BUNDESARBEITSGERICHT Im Namen des Volkes! URTEIL

5 AZR 303/08

Verkündet am 18. März 2009

In Sachen

hat der Fünfte Senat des Bundesarbeitsgerichts aufgrund der mündlichen Verhandlung vom 18. März 2009 durch den Vorsitzenden Richter am Bundesarbeitsgericht Dr. Müller-Glöge, den Richter am Bundesarbeitsgericht Prof. Dr. Mikosch, die Richterin am Bundesarbeitsgericht Dr. Laux sowie die ehrenamtlichen Richter Mandrossa und Wolf für Recht erkannt:

Tenor:

1. Die Revision des Klägers gegen das Urteil des Landesarbeitsgerichts Sachsen-Anhalt vom 4. März 2008 - 11 Sa 316/07 - wird zurückgewiesen.

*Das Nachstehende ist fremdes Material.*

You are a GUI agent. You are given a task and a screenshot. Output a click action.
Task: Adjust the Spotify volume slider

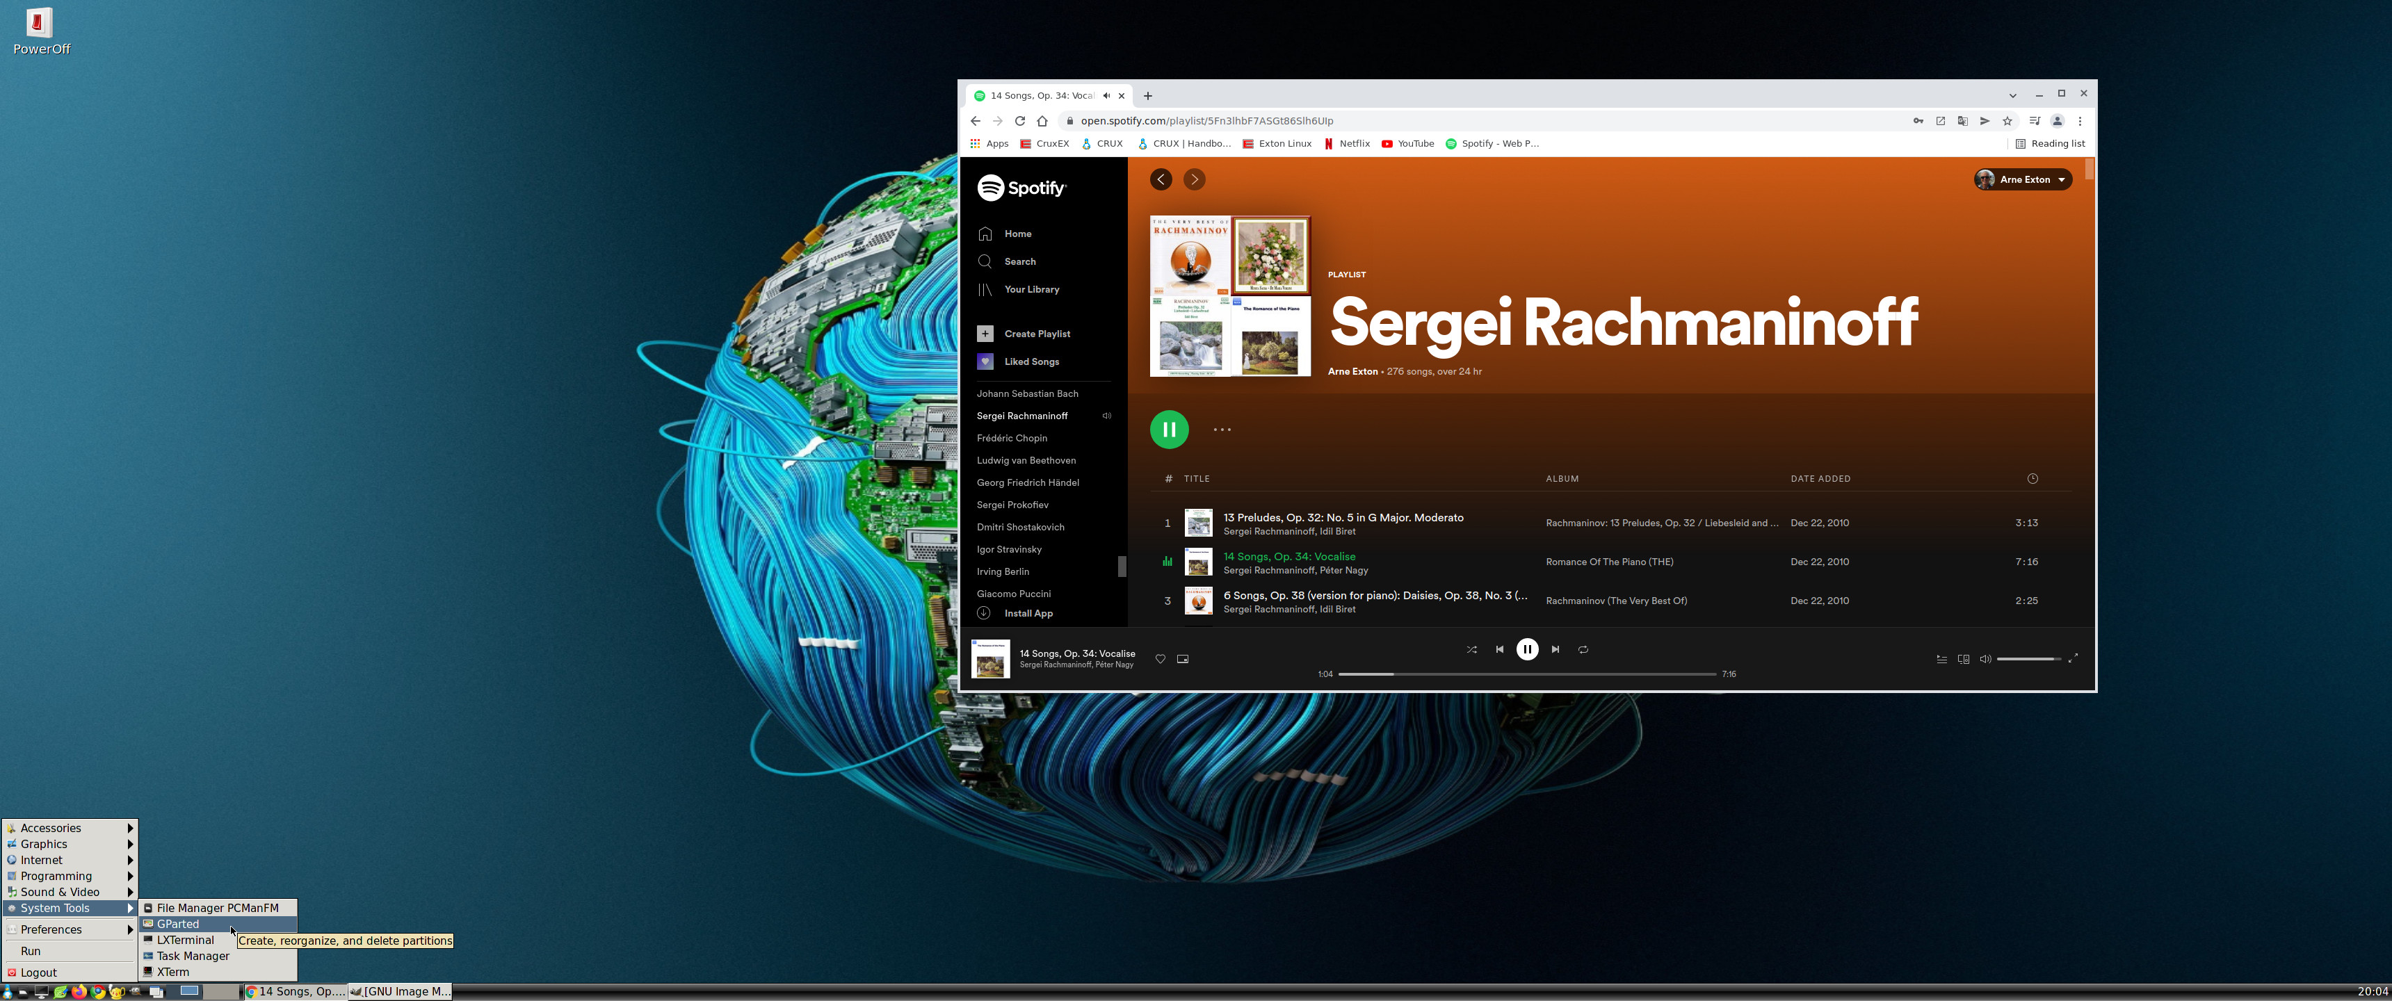pyautogui.click(x=2029, y=659)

2. Der Kläger hat die Kosten der Revision zu tragen.

Von Rechts wegen!

Tatbestand:

Die Parteien streiten über eine tarifliche Verdienstsicherung.

Der Kläger ist seit September 1967 für die Beklagte bzw. deren Rechtsvorgänger beschäftigt. Auf das Arbeitsverhältnis finden kraft beiderseitiger Tarifbindung die Tarifverträge für die Metall- und Elektroindustrie Sachsen-Anhalt Anwendung.

Der Kläger war zunächst als Inspekteur an der Glühanlage im vollkontinuierlichen Vier-Schicht-System eingesetzt. Im November 2003 wurde er Zeuge des tödlichen Arbeitsunfalls eines Kollegen und litt nachfolgend an Depressionen. Vom 27. Juni 2005 bis zum 30. Juni 2006 war er arbeitsunfähig krank. In den beiden letzten Monaten dieser Periode nahm er an einer Wiedereingliederungsmaßnahme teil, die auf seinen Wunsch in der Abteilung Adjustage am Rollformer durchgeführt wurde. Seit dem 1. Juli 2006 wird der Kläger auf diesem Arbeitsplatz im Zwei-Schicht-System als "Springer" eingesetzt. Er erzielt hierbei im Vergleich zu seiner früheren Tätigkeit eine geringere Vergütung.

§ 12 des Gemeinsamen Manteltarifvertrags für die Beschäftigten der Metall- und Elektroindustrie Sachsen-Anhalt vom 29. Oktober 2001 (im Folgenden: GMTV) lautet:

"§ 12* Verdienstsicherung für ältere Beschäftigte

1. Beschäftigte, die

das 55. Lebensjahr vollendet haben und dem Betrieb oder Unternehmen mindestens 10 Jahre angehören, oder

...

und die aus gesundheitlichen Gründen auf ihrem bisherigen Arbeitsplatz nicht mehr eingesetzt werden können und deshalb auf einem geringer bezahlten Arbeitsplatz beschäftigt werden, erhalten für die Dauer der Minderung ihrer Einsatzfähigkeit eine Verdienstsicherung.

...

Die Minderleistungsfähigkeit, die Notwendigkeit des Arbeitsplatzwechsels und die weitere Einsatzfähigkeit sind durch den zuständigen Betriebsarzt im Sinne des Arbeitssicherheitsgesetzes festzustellen. ...

...

- Als Versetzung im Sinne dieser Vorschrift gilt auch eine Entgeltminderung aus gesundheitlichen Gründen bei Verbleiben am selben Arbeitsplatz. Im Falle einer Änderungskündigung wird die Verdienstsicherung gezahlt."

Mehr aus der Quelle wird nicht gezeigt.